1er Colloque de psychiatrie citoyenne
Les 6 et 7 décembre 2010, organisé par Les Invités au Festin (IAF) porté par sa fondatrice Marie-Noëlle Besançon, se tiendra à Besançon, le premier Colloque citoyen et international de psychiatrie citoyenne sur le thème « La psychiatrie citoyenne : utopie ou réalisme ? »

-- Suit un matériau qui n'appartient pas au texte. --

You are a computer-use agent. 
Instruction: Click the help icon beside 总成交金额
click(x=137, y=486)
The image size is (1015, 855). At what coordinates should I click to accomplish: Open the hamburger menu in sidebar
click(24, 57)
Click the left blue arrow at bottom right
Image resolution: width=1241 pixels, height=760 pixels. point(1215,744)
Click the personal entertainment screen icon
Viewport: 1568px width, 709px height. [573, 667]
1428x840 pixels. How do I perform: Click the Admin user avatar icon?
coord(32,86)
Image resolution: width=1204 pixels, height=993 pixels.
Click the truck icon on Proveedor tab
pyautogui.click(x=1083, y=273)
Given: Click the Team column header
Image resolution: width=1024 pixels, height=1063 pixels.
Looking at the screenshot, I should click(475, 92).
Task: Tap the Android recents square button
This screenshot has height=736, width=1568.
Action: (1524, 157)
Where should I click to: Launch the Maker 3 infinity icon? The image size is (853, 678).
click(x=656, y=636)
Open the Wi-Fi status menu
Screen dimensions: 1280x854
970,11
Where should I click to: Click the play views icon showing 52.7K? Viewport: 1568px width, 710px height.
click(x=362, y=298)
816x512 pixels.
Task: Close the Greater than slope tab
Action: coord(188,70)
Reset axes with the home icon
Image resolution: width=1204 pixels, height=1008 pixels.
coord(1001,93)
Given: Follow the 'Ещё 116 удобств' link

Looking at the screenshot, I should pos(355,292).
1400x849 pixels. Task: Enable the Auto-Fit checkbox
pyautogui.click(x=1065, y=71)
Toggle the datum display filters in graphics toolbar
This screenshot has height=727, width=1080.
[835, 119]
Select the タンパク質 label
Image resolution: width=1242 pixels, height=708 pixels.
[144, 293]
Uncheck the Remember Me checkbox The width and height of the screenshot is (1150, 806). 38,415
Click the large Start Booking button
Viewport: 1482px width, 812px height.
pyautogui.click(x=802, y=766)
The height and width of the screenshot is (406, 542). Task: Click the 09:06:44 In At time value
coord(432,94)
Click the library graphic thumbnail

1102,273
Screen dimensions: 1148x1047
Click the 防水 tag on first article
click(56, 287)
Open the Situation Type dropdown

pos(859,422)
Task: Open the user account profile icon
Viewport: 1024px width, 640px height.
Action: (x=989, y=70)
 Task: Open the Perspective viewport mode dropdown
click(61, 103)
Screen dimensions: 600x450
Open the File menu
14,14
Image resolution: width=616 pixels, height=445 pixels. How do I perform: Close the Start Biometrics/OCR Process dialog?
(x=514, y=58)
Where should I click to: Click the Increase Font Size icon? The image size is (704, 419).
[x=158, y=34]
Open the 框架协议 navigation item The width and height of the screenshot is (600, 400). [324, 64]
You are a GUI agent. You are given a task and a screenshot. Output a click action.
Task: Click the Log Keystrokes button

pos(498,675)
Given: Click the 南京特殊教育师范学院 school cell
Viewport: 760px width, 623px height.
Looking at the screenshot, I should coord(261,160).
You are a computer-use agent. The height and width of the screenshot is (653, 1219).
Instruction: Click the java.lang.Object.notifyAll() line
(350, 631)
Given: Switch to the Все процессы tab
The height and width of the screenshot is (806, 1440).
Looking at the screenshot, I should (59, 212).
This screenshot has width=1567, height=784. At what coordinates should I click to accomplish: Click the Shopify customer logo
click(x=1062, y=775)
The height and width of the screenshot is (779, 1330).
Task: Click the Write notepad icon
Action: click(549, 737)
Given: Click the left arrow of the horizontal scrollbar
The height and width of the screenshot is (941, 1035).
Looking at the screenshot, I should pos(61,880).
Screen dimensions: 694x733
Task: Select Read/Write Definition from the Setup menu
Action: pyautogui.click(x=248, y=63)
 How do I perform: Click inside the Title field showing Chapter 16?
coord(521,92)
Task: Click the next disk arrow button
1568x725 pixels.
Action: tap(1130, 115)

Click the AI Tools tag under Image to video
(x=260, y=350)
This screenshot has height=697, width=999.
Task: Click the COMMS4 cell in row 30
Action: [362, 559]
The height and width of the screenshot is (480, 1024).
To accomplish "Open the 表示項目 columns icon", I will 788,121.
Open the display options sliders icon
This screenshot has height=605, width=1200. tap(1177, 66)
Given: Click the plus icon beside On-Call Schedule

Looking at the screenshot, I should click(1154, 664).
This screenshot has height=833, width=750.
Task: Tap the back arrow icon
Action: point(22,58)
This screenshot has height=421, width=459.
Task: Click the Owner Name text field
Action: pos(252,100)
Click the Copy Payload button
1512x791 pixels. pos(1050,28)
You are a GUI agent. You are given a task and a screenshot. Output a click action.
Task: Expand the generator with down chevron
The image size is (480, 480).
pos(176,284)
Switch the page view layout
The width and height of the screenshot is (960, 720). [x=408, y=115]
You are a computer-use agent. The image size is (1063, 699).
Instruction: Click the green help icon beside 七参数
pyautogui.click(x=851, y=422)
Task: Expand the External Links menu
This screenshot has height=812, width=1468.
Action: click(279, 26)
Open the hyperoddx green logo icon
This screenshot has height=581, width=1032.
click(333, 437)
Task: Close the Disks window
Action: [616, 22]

http://www.lesinvitesaufestin.fr/
Ce colloque, alimenté du témoignage d’invités nationaux et internationaux de marque : Michael Rowe (Psychiatre, USA), Jean-François Pelletier (Politologue, université de Montréal), Grégoire Ahongbonon (Directeur Réinsertion, Côte-D'Ivoire), Helen Glover (Consultante Usagère, Australie), Vincent Girard (Psychiatre, Marseille), Nathalie Lagueux (Formatrice Usagère, Canada), Diane Harvey (Réhabilitation, Canada), John Jenkins (Réseau international de bonnes pratiques, UK), Jonathan Ahovi (Ethnopsychiatre France/Togo), Massimo Marsili (Psychiatre, France/Italie), Béatrice Uwambaje (Psychologue France/Rwanda) convie les professionnels du milieu hospitalier, les partenaires, les utilisateurs de services et leurs proches mais aussi les différents acteurs de la communauté vers une pratique de la psychiatrie dite « citoyenne ».